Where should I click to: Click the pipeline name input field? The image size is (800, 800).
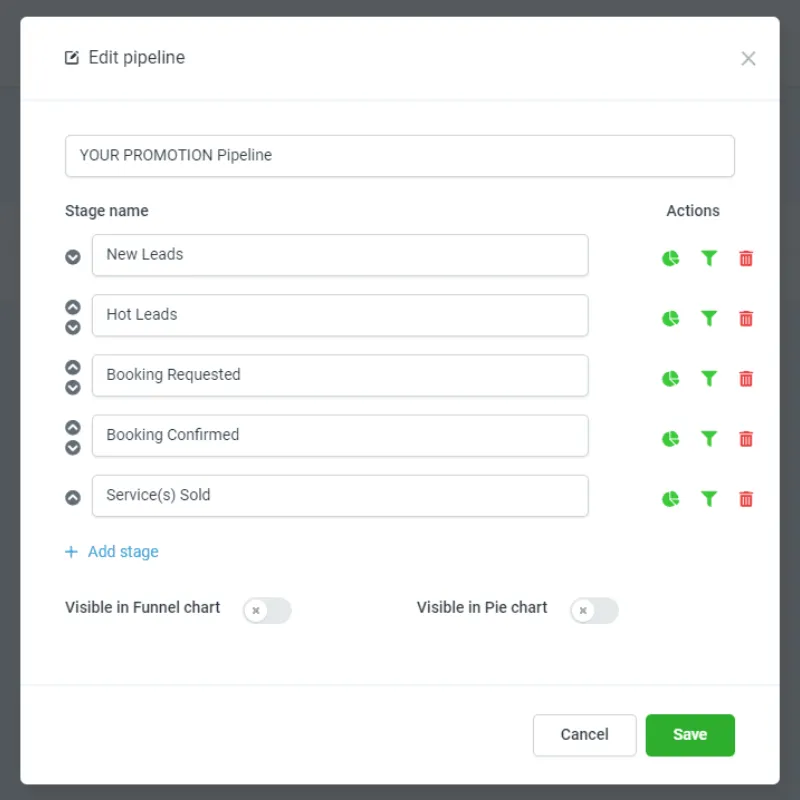click(x=399, y=156)
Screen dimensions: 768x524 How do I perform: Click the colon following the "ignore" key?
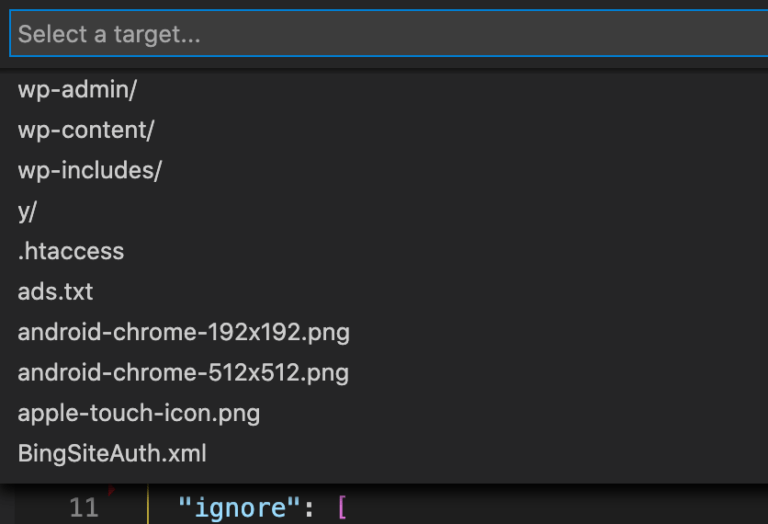[x=307, y=507]
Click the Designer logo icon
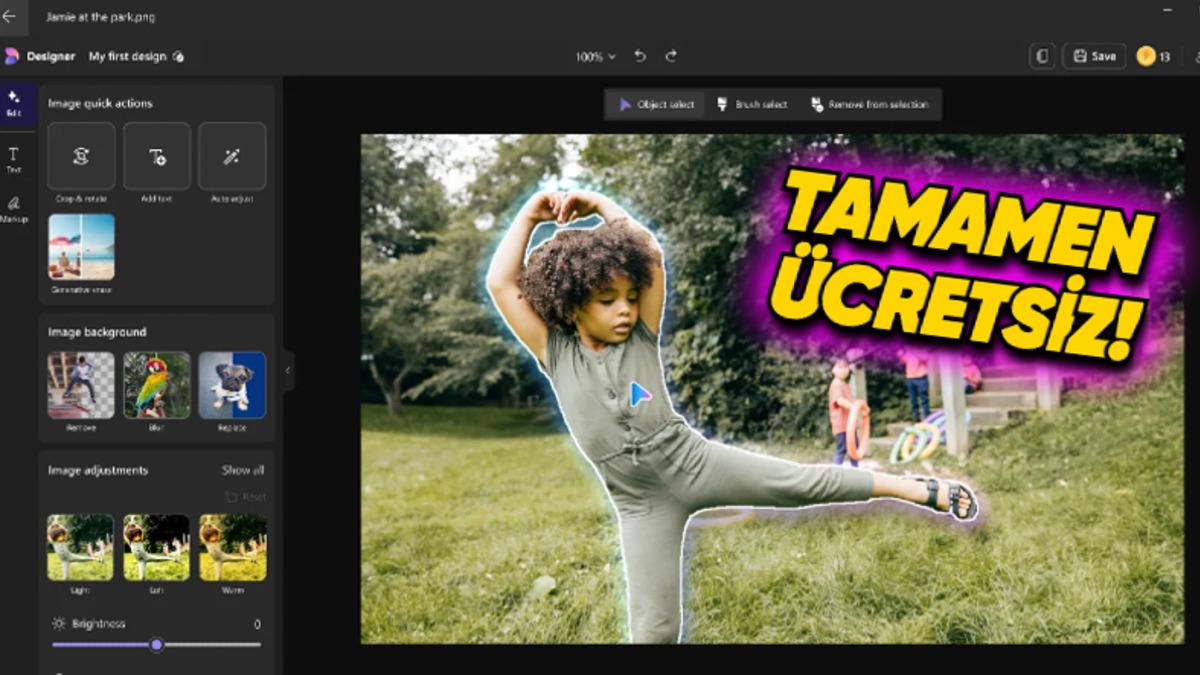 [x=12, y=56]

::::

Repeat the listing in full and to the letter, excluding every image.

Where should I click to: Click the pipeline name input field? The image size is (800, 800).
click(x=399, y=156)
Screen dimensions: 768x524 How do I perform: Click the colon following the "ignore" key?
[x=307, y=507]
Click the Designer logo icon
 [x=12, y=56]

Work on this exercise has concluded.